In Europe, claims on health benefits are strictly regulated, with EFSA reviewing the scientific evidence that supports putative statements about health effects. As shown in this paper, all applications for putative health claims related to stimulation of the immune system and defense against pathogenic microorganisms have so far been rejected. Since EFSA has only approved immune claims for six vitamins and four essential trace elements, it can only be speculated that the temptation to add these ingredients to products is growing, rather than stimulating research into innovative foods. Comparing the evidence base of the putative health effects of fungal beta-glucan supplements with the guidance documents on immune support health claims, but even more importantly, the guidance documents on substantiating immune stimulation and pathogen defense by food products, it is shown that fungal glucans could play a role in supporting and maintaining health and, thus, can be seen as a good health-promoting substance from food—which could mean that this effect may also be claimed if approved.

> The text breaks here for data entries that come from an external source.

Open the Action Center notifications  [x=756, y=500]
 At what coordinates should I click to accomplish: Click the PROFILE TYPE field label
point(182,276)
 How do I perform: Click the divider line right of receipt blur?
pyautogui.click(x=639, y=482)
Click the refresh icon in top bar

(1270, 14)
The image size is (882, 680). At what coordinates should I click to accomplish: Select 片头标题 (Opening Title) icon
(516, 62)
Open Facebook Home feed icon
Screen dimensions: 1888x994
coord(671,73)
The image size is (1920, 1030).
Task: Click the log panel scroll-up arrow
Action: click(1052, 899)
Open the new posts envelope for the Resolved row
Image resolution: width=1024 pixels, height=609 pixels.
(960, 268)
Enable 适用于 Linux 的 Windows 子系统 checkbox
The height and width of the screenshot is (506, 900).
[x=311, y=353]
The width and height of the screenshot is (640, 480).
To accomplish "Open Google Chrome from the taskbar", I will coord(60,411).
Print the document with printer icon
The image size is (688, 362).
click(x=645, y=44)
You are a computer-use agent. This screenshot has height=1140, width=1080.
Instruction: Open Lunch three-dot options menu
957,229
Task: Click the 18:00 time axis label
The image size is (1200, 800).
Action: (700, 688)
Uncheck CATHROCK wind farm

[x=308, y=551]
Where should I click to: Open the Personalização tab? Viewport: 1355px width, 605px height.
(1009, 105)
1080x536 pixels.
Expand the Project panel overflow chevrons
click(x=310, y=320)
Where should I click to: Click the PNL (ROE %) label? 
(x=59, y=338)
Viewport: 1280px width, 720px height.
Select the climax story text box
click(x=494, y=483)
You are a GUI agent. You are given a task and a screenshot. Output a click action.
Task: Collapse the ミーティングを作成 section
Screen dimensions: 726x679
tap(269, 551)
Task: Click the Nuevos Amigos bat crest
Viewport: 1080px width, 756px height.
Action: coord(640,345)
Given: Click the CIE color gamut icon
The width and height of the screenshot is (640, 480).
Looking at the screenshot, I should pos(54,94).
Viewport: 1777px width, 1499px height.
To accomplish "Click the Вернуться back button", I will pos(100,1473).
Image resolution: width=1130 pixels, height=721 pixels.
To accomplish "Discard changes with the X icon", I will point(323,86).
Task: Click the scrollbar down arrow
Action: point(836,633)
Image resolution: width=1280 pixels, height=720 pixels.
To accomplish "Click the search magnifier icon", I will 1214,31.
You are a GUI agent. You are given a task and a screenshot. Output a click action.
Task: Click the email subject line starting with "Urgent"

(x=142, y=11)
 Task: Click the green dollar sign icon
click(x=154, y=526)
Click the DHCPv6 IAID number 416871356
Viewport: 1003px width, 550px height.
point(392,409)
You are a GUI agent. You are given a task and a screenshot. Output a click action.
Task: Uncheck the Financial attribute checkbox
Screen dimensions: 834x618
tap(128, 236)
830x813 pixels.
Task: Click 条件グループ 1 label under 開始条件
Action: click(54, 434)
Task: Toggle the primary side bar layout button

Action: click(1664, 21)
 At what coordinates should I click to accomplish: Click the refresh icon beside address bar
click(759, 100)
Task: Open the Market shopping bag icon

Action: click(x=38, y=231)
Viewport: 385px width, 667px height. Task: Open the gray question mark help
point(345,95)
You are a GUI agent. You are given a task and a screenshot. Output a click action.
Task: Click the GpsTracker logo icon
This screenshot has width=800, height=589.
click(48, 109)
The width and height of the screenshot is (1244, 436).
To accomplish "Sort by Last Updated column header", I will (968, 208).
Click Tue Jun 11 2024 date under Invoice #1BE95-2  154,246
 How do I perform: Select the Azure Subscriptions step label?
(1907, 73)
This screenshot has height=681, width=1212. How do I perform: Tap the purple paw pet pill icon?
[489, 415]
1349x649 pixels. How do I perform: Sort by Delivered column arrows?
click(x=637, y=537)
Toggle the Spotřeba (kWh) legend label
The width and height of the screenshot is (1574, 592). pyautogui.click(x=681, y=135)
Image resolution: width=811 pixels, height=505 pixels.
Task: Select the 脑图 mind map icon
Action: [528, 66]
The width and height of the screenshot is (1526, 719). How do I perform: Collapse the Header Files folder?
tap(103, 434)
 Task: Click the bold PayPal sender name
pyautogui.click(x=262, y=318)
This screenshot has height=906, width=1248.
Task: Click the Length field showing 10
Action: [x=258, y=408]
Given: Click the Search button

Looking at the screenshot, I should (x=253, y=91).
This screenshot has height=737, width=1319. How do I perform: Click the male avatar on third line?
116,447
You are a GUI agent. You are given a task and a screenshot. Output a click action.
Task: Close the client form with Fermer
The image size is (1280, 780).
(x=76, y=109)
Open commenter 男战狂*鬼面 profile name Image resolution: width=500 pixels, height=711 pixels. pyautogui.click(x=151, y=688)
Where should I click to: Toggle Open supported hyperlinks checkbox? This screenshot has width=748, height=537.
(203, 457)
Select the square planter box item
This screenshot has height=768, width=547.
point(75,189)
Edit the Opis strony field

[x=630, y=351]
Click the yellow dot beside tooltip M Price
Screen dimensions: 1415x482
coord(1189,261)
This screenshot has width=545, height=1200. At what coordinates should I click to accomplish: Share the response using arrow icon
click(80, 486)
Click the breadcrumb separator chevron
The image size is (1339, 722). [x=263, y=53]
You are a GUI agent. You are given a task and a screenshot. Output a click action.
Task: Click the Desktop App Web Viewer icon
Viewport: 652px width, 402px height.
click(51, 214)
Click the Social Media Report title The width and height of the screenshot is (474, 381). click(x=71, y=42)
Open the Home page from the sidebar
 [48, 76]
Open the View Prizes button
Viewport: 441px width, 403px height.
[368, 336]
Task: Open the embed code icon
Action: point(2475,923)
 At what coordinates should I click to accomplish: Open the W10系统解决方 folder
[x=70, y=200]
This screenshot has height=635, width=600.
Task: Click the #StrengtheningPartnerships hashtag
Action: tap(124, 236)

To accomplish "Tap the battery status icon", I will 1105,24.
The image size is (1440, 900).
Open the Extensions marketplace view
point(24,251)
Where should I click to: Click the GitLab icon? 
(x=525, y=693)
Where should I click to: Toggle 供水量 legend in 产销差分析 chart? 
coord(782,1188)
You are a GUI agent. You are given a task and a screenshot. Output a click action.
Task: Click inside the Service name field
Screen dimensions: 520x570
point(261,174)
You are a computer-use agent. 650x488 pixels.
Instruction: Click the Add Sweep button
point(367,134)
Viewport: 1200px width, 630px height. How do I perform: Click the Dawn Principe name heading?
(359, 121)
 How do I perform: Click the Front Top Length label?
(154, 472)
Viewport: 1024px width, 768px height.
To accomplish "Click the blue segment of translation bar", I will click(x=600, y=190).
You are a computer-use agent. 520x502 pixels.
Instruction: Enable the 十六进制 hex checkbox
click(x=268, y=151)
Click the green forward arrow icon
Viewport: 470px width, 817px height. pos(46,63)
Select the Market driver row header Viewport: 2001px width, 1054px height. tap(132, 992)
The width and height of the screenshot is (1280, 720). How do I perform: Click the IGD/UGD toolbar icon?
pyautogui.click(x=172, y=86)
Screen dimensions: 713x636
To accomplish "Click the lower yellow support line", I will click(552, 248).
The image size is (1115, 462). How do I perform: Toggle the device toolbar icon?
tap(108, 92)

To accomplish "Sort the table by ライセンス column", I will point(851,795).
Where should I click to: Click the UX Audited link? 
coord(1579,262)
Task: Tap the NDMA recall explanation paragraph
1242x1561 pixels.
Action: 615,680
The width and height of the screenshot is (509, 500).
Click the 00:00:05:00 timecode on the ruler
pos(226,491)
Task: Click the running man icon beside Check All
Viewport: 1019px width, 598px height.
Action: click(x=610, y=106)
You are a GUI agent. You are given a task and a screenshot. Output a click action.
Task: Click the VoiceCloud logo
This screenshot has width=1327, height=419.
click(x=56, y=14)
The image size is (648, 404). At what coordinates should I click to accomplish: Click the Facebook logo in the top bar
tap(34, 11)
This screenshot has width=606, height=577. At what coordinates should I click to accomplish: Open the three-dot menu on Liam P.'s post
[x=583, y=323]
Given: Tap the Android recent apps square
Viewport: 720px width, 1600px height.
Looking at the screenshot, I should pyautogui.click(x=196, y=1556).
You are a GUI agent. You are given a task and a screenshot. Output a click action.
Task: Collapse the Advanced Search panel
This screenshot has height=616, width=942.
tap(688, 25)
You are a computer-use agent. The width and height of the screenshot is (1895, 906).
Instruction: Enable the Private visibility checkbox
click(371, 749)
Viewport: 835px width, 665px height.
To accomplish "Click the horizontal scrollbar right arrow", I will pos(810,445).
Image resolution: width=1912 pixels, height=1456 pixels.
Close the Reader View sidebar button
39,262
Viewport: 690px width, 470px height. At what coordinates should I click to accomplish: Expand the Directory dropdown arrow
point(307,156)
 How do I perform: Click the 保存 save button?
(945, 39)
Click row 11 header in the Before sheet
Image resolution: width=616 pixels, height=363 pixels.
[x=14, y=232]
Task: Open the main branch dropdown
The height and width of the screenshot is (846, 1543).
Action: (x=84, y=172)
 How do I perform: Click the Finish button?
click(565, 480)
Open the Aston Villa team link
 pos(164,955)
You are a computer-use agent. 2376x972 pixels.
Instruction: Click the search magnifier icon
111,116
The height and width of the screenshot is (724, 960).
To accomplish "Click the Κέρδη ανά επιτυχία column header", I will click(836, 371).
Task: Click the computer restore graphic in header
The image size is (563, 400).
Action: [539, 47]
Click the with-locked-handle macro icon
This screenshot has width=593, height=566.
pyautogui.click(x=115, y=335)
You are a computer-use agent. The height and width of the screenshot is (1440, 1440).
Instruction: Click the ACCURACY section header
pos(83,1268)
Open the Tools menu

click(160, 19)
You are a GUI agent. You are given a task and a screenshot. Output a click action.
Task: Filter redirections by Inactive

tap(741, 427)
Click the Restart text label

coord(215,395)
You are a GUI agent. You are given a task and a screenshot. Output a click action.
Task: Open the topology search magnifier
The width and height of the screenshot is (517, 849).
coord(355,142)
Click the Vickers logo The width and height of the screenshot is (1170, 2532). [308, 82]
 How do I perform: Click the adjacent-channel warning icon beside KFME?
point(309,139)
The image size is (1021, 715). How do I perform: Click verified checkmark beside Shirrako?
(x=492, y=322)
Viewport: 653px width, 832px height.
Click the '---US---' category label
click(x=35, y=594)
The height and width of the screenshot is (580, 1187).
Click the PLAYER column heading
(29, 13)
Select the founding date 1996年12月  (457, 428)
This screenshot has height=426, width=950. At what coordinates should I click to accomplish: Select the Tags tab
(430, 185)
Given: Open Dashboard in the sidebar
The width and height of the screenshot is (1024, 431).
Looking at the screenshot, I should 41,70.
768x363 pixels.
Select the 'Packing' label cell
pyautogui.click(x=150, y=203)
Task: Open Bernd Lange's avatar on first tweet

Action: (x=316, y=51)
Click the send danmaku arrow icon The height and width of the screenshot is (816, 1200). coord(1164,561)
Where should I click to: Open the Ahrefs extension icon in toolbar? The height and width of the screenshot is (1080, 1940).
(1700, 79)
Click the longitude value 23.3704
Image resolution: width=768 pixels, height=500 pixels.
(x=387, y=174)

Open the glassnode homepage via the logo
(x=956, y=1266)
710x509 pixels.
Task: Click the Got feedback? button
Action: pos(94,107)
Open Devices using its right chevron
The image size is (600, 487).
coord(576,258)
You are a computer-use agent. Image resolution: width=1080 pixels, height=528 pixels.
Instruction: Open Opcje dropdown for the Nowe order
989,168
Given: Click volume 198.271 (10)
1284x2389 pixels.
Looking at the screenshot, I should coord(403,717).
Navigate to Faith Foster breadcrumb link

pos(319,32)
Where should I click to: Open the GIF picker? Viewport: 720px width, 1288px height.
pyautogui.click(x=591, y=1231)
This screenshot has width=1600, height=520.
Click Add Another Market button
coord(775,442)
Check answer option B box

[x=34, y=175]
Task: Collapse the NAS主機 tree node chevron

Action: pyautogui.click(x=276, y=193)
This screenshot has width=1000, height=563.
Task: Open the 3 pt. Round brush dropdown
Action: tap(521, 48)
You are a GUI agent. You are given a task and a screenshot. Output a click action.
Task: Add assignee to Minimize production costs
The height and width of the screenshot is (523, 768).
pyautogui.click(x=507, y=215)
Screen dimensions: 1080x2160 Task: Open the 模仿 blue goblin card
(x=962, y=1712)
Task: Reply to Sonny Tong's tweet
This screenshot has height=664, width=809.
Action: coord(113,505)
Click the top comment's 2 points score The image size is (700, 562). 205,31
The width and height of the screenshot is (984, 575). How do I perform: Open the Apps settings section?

In addition to these developments related to food uses of beta-glucan-containing supplements, beta-glucans could also hold a novel position in Western medicine, as the concept of trained immunity is relatively new and has not been investigated to a larger extent. The new insights and developments in trained immunity may lead to the possible application of fungal beta-glucans as NSIs in Western medicine. Due to the experience from Asian medicine and the relatively favorable safety profile, lentinan (i.v.) could potentially be a suitable fungal glucan within this new field of immunity. However, additional (preclinical) safety studies must first be performed to be eligible as a medicine in Europe. Imprime PGG, which is currently going through the stages of drug development, is another fungal beta-glucan worth investigating. Finally, given the different ways to purify and process beta-glucans, one of the biggest challenges remains the standardization and proper characterization of the active compounds themselves. However, with the help of modern immunological and biotechnological methods, increasing insights are gained into immunomodulating fungal beta-glucans, with potential applications both in foods and pharmaceutical products.